A Case of Isolated Hepatic Lymphangioma.
10.4166/kjg.2012.59.2.189
- Author:
Seol Jung AK
1
;
Seung Keun PARK
;
Hee Ug PARK
Author Information
1. Department of Internal Medicine, Maryknoll Medical Center, Busan, Korea. clavicle22@hanmail.net
- Publication Type:Case Reports ; English Abstract
- Keywords:
Lymphangioma;
Liver
- MeSH:
Female;
Humans;
Liver Diseases/*diagnosis/pathology/radiography;
Lymphangioma/*diagnosis/pathology/radiography;
Middle Aged;
Renal Insufficiency, Chronic/diagnosis;
Tomography, X-Ray Computed
- From:The Korean Journal of Gastroenterology
2012;59(2):189-192
- CountryRepublic of Korea
- Language:Korean
-
Abstract:
Hepatic lymphangioma is a rare benign neoplasm. It usually occurs as a part of systemic lymphangiomatosis. Isolated hepatic lymphangioma is extremely rare. A 58-year-old woman with weight loss was referred for the evaluation of chronic renal insufficiency and hepatic mass. Abdominal computed tomography showed 3 cm sized multilobulated cystic lesion with calcification and thick septal enhancing focus in the segment V of the liver.
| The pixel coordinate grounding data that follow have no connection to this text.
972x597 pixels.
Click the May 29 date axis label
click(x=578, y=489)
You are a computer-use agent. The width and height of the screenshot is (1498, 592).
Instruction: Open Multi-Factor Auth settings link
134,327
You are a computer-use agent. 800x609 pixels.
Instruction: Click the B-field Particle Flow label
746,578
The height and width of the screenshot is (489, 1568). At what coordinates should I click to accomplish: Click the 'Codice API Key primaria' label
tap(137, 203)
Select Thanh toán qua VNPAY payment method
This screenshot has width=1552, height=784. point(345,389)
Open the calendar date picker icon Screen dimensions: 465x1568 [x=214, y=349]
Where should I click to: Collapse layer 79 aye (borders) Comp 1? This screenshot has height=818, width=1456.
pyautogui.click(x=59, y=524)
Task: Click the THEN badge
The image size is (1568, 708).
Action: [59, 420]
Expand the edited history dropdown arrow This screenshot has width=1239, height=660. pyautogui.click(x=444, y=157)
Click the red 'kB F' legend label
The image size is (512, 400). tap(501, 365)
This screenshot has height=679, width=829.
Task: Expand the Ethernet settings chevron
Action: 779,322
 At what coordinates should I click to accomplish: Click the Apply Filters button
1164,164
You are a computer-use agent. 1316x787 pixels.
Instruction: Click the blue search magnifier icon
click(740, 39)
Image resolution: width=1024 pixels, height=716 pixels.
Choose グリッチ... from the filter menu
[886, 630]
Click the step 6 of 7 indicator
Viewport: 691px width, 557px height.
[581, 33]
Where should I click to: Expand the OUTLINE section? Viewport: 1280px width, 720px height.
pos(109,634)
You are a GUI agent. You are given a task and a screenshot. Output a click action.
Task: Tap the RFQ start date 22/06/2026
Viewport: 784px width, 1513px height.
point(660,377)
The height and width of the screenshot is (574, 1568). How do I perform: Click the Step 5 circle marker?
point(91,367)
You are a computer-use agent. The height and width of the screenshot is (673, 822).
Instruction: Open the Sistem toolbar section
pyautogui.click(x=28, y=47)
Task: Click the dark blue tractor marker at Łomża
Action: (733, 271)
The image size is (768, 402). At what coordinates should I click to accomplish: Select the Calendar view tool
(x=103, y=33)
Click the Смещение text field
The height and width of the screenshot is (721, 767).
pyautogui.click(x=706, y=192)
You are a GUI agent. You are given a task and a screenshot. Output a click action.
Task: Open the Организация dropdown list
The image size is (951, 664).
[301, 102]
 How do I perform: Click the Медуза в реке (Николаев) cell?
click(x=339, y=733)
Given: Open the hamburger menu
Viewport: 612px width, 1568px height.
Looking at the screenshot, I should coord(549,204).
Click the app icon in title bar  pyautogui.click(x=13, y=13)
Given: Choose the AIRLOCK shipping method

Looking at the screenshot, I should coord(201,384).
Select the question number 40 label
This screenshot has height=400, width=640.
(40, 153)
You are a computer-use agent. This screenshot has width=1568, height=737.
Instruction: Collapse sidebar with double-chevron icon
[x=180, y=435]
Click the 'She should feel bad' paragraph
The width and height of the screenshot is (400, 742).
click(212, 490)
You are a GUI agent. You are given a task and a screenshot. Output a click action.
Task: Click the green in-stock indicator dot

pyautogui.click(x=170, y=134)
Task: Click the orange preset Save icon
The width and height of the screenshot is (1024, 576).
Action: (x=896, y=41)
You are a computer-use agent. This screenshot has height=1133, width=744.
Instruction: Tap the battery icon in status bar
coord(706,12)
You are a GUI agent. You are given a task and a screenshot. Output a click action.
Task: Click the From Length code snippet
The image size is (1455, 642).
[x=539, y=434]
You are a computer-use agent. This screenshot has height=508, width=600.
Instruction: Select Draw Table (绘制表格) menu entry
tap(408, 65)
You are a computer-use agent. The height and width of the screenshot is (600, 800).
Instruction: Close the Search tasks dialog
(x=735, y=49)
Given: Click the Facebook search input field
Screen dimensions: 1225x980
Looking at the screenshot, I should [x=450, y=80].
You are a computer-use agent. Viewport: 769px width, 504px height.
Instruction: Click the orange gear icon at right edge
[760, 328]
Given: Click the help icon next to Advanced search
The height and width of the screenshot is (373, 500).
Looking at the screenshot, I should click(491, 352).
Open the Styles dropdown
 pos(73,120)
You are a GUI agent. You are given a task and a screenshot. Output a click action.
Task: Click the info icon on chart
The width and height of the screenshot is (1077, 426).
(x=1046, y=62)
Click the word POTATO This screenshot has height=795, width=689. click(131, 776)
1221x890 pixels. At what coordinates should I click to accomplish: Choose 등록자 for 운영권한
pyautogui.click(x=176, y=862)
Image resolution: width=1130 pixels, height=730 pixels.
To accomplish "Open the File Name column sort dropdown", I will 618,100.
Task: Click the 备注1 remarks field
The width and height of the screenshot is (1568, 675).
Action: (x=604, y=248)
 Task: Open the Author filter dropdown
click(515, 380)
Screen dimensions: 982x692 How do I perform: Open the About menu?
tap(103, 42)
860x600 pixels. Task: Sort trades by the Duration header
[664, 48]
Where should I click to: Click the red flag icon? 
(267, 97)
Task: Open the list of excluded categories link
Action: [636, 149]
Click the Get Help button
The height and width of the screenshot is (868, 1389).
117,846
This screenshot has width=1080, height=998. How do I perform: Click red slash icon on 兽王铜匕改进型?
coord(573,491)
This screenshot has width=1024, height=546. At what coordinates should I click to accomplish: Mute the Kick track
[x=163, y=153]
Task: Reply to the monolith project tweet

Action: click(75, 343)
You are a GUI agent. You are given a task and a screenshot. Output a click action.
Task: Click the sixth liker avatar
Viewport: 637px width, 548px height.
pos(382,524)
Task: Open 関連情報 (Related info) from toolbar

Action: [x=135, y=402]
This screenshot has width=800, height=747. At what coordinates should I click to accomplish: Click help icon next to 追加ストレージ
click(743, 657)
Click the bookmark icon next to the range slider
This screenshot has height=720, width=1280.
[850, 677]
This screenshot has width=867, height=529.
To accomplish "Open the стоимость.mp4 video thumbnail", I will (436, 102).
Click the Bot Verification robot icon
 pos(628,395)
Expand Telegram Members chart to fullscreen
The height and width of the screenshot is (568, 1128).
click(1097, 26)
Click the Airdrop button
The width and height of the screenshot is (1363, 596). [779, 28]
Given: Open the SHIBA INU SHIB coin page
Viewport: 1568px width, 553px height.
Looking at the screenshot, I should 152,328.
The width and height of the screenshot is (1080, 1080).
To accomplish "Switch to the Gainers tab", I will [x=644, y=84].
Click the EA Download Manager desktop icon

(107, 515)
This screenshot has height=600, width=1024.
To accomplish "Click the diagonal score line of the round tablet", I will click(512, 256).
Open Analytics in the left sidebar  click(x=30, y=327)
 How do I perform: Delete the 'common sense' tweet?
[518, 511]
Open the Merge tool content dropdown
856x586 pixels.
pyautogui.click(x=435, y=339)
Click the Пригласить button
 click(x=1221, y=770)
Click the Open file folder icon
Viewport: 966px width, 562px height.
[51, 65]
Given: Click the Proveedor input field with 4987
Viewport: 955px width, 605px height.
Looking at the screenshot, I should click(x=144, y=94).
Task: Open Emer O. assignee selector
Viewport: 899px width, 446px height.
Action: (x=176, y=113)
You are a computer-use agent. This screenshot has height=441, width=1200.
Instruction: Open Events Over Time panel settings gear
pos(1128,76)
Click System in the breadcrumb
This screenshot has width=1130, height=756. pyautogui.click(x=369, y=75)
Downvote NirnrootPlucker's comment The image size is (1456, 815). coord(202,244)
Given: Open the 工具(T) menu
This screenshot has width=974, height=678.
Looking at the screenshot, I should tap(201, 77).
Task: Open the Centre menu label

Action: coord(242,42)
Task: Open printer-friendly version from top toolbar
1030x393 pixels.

On abdominal magnetic resonance imaging, the masses exhibited low signal intensity on the T1-weighted images and high signal intensity on the T2-weighted images. Malignant tumor could not be ruled out, and therefore, the patient underwent right anterior segmentectomy of the liver. Gross pathology reveraled a 3.0x2.2x1.5 cm mass with multichamber cyst, which was filled with mucoid material. Histologically the mass was composed of irregularly shaped vascular channels filled acellular homogeneous lymph fluids. The final diagnosis was hepatic isolated cavernous lymphangioma. Herein, we report a case of isolated hepatic lymphangioma and also review the existing literature.